Most of the guys were fine. Except one guy. He was built like a monster; he was huge and very standoffish. His speech would normally revolve around grunts and groans. He never mixed with anyone, but would tag along behind the bully brigade. He was now in a constant death stare with me since my outing. This went on for days, and it was very obvious to all in the class that he had an issue.

Despite being spoken to and shouted at. Despite being firmly told by the girls to back off, nothing got through. The stares continued. It became unbearable. After so long, I decided I would have to deal with this myself. I would have to “talk” to him one on one. So after a few days I plucked up the courage. I had spent the night before trying to put all the elegant words in the right order. I had planned for every eventuality of his response, down to the fact of having my doctor’s number in my wallet.

I approached him in the corridor when I knew he was alone, and that nobody was watching. I went up to him looked him in the eye and started my speech. I told him I was a human, and I did not want to be treated like this. The lecture to his blank face went on for about two minutes. He did not bat an eye lid or respond. This was even more insulting.

I was about to give up. I gave a sigh, and started to walk off. He grabbed my arm to stop me, and I expected the fist or a slap to follow. It did not. What happened next floored me. He spoke! He actually spoke. What he said left me speechless. He said.

“I AM gay too. Can we hang out?”

I learnt a big lesson that day. I was jumping to conclusions about him because of the way he looked. I made assumptions about him being a bully. I jumped to all the generic assumptions about bulling as other people did to me about being gay.

Now we have become friends.  I am helping him with his essay editing and helping with his interactions with other people. We are becoming firm friends now. But NOT boyfriends. I will just stick to helping him with his essay editing and hope he finds someone. Being gay at college is not too bad. The boys get jealous of my interactions with the girls, and most guys treat me as one of the lads. Thank goodness society has moved on in the right direction.

Simon Miles is still at college and a very happy student. And very gay too.

* **Goal a**: Format as a numbered list the part of the entries that opens with the line containing "How do I perform: Click inside" and closes with the line containing "Image resolution: width=651", omitting any blank lines.
The narrative above and the entries that follow are separate material.

* **Information supplied**:
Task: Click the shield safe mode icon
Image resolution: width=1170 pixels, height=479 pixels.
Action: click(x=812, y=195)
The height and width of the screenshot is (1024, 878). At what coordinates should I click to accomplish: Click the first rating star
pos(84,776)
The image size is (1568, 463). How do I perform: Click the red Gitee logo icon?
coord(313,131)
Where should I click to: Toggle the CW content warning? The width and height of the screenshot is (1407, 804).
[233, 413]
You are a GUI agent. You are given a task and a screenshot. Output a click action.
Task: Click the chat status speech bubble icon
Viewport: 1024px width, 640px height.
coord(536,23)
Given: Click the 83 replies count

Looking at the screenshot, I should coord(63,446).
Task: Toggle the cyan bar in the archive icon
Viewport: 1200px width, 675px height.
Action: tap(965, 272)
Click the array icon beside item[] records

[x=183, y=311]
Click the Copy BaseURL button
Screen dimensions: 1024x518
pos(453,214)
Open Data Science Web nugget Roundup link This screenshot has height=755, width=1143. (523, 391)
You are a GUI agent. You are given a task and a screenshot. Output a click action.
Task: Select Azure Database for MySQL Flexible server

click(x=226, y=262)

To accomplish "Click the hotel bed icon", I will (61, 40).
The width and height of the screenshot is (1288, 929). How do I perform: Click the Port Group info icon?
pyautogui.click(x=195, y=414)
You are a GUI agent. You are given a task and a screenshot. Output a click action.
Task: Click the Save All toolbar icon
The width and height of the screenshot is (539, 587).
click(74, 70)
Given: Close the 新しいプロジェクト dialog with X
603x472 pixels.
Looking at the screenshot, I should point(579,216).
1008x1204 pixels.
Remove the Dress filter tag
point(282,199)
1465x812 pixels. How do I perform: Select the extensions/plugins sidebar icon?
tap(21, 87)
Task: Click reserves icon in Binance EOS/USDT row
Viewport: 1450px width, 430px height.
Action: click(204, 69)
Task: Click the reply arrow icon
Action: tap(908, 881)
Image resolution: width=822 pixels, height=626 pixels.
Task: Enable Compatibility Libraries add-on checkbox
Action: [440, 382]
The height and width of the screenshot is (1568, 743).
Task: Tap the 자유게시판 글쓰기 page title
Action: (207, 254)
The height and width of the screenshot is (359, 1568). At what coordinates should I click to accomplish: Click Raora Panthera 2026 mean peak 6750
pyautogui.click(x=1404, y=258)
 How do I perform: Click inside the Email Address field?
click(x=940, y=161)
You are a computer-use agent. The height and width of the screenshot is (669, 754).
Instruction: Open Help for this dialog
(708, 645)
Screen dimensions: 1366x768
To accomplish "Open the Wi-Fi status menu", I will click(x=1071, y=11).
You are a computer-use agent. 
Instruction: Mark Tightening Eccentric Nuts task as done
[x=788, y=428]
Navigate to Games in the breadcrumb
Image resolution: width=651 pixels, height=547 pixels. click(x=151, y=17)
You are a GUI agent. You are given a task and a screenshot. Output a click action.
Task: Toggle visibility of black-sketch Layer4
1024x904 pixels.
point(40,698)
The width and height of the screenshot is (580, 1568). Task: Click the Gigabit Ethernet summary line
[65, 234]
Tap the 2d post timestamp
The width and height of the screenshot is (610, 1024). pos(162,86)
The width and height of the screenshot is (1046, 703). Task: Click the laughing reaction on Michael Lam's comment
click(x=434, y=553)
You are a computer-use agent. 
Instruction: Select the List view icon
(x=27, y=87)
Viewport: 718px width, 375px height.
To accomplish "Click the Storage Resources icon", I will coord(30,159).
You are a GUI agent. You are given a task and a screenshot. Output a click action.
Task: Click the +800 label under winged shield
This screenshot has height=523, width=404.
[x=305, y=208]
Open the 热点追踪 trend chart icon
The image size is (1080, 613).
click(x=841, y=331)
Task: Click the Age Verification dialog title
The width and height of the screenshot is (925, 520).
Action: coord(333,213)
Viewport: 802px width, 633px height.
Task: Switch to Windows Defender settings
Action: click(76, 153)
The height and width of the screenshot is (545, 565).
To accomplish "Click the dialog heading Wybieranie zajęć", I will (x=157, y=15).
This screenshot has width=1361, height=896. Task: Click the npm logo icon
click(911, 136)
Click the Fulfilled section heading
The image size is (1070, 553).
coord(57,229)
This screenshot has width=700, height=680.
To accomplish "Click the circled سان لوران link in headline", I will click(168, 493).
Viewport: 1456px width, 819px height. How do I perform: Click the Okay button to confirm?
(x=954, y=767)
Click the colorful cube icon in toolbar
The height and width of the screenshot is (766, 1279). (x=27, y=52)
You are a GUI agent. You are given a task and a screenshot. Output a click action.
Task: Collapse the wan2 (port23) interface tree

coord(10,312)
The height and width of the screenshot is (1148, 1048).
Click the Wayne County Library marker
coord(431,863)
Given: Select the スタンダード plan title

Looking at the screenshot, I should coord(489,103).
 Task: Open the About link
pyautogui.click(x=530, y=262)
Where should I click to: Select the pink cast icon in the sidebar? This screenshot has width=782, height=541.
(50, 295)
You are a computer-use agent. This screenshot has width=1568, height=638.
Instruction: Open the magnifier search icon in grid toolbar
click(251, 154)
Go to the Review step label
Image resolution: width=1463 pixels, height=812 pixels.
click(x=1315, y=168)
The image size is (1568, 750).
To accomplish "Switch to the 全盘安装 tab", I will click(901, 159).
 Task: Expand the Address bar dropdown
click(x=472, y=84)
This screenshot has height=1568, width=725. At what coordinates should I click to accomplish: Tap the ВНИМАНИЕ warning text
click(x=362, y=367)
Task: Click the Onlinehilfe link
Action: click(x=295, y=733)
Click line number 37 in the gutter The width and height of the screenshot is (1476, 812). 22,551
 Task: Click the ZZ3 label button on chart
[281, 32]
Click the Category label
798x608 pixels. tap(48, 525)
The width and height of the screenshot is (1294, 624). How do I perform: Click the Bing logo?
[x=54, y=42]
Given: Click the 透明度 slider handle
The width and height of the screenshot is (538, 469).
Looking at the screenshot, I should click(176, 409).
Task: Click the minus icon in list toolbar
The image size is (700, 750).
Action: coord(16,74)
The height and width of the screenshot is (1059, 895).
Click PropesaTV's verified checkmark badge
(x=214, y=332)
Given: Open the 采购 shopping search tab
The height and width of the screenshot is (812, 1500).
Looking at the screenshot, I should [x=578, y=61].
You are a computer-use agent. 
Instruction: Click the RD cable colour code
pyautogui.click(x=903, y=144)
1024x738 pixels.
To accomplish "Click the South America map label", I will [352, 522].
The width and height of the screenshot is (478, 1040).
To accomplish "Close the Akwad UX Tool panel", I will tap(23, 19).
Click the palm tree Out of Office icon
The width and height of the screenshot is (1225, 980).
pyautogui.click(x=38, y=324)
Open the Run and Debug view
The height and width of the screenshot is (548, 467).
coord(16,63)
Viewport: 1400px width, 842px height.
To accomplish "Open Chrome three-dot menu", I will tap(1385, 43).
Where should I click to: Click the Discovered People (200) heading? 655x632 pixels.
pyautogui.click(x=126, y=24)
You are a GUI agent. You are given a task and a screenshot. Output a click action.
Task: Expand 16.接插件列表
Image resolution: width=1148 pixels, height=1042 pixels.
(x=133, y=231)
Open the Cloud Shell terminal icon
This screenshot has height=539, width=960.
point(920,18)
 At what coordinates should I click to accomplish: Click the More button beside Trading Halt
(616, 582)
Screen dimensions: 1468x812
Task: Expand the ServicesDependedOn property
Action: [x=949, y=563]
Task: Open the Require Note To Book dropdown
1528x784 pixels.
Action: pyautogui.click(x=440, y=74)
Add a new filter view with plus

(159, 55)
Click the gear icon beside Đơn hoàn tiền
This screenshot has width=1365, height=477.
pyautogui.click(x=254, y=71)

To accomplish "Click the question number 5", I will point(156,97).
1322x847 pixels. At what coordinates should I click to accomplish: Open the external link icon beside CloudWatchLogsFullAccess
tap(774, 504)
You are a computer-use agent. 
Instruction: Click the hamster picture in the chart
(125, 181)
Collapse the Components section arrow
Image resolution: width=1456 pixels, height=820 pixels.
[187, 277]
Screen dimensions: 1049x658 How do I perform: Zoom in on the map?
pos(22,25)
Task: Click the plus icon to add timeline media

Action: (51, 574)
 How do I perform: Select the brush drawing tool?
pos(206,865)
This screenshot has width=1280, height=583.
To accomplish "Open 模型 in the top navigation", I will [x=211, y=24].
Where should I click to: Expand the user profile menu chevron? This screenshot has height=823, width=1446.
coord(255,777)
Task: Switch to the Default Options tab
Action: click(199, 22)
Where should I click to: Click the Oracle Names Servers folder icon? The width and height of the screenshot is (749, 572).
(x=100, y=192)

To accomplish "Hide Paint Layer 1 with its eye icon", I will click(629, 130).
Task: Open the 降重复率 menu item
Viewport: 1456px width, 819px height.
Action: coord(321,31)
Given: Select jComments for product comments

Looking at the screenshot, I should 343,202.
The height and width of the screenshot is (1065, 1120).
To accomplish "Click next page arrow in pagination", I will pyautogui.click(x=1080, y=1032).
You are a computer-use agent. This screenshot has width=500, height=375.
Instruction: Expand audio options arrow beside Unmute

* **Goal b**:
Answer these questions about the narrative, one per line:
(i) According to the narrative, whose number did the narrator carry in a wallet when planning the talk?
(ii) For about how long did the narrator's lecture to the classmate go on?
(iii) What two things is the narrator now helping the classmate with?

* **Task answer a**:
1.  How do I perform: Click inside the Email Address field?
2. click(x=940, y=161)
3. You are a computer-use agent. The height and width of the screenshot is (669, 754).
4. Instruction: Open Help for this dialog
5. (708, 645)
6. Screen dimensions: 1366x768
7. To accomplish "Open the Wi-Fi status menu", I will click(x=1071, y=11).
8. You are a computer-use agent. 
9. Instruction: Mark Tightening Eccentric Nuts task as done
10. [x=788, y=428]
11. Navigate to Games in the breadcrumb
12. Image resolution: width=651 pixels, height=547 pixels. click(x=151, y=17)

* **Task answer b**:
(i) The narrator's doctor.
(ii) About two minutes.
(iii) His essay editing and his interactions with other people.